As of this morning, 2398 U.S. troops have been killed in Iraq.

Update: Flaming idiot rightie Mark Noonan of Blogs for Bush linked to the Joseph Robert, Jr., article I link to and quote above, and wrote, “Warning: No Liberal Should Read This! It is positive news about Iraq, and we wouldn’t want to spoil the nice, little anti-Bush fantasy land the liberals live in…”

How stupid are these people?

Busted Rush

I’m deferring to Taylor Marsh:

The bottom line is that Rush, by getting a “deferrred prosecution” will be out $30,000 for court costs and have a huge hit to his overblown ego. But in the end, if he does what he’s supposed to do, the charge will never be on his record and at the end of 18 months it will vanish. Roy Black, Rush’s attorney, deserves a medal. It’s a rich white man’s deal, baby. Now just imagine if Rush was a Democrat.

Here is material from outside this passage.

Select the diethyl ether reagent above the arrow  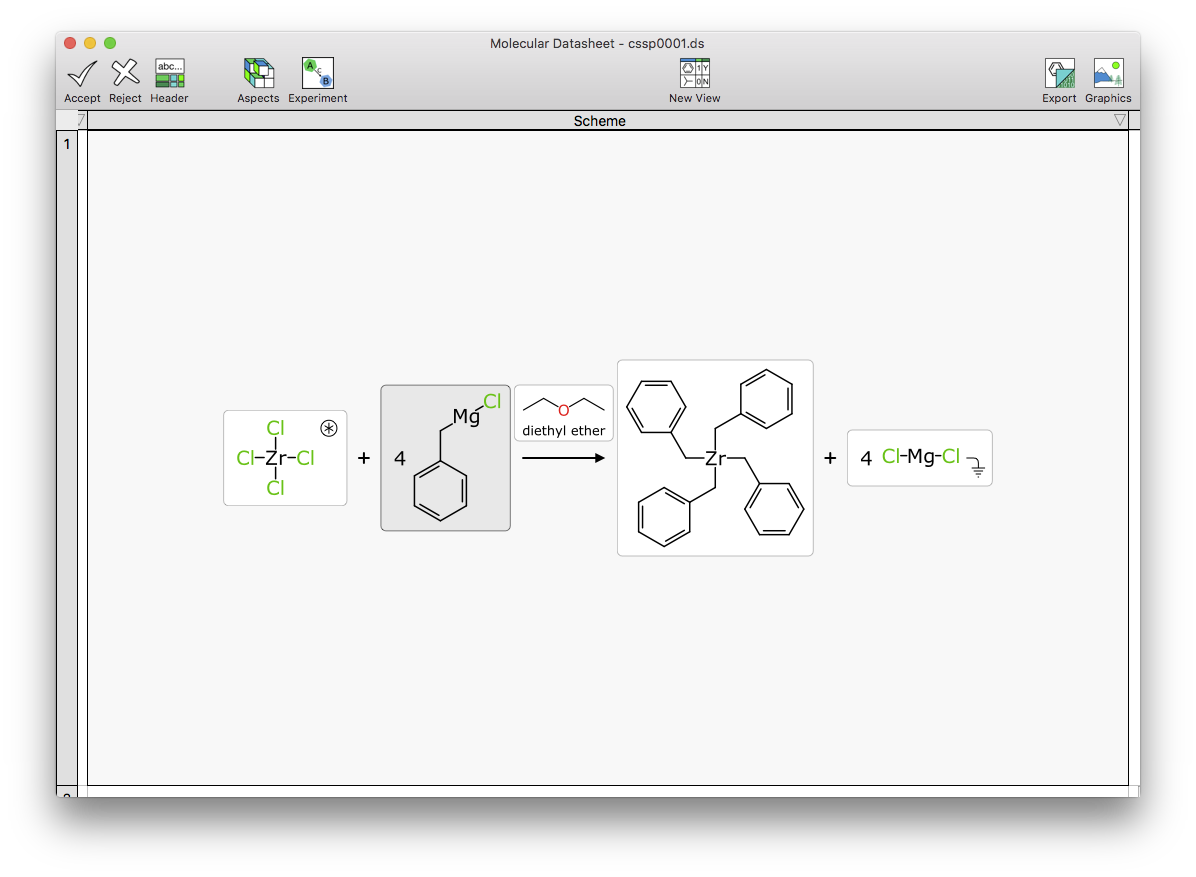(x=563, y=410)
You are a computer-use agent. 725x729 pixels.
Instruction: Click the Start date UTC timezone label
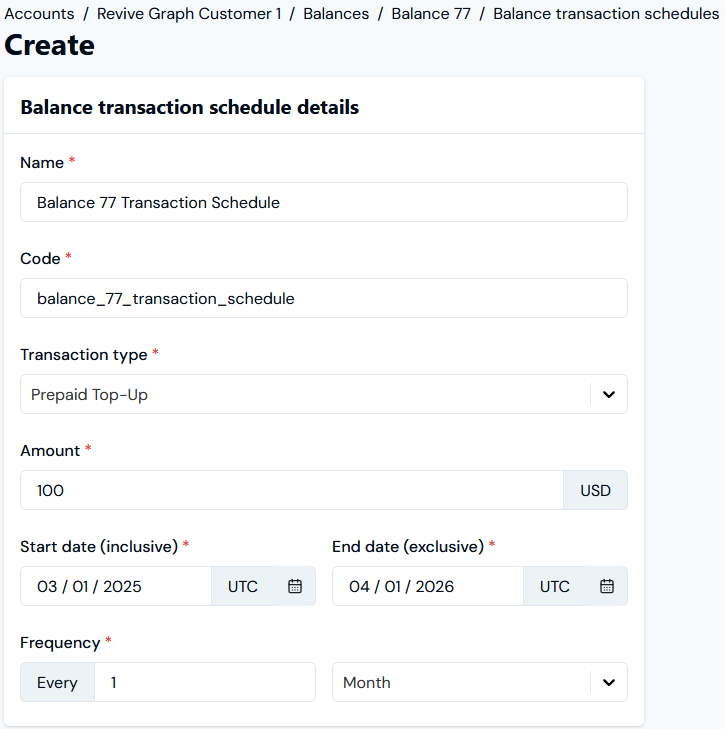coord(243,586)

It Depends on What You Mean by “Safer”

Caroline Drees, Reuters:

The U.S. war on terrorism has made the world safer, the State Department’s counterterrorism chief said on Friday, despite more than 11,000 terrorist attacks worldwide last year that killed 14,600 people.

ThinkProgress:

A pair of Bush administration terrorism reports are due out today. The State Department’s annual terrorism report finds that Iraq has become a safe haven for terrorists and has attracted a “foreign fighter pipeline” linked to terrorist plots, cells and attacks throughout the world. Meanwhile, a National Counterterrorism Threat Center report finds that terrorist incidents and deaths more than doubled in 2005.

Reuters:

The U.S. State Department said the numbers, listed in its annual Country Reports on Terrorism released on Friday, were based on a broader definition of terrorism and could not be compared to the 3,129 international attacks listed the previous year.

But the new 2005 figures, which showed attacks in Iraq jumped and accounted for about a third of the world’s total, may fuel criticism of the Bush administration’s assertion that it is winning the fight against terrorism.

Ya think?

Officials sought to avert any conclusion that the sharply higher statistics on attacks meant the war on terrorism was not working.

“This is not the kind of war where you can measure success with conventional numbers,” Crumpton said.

Cooked numbers are so much more comforting.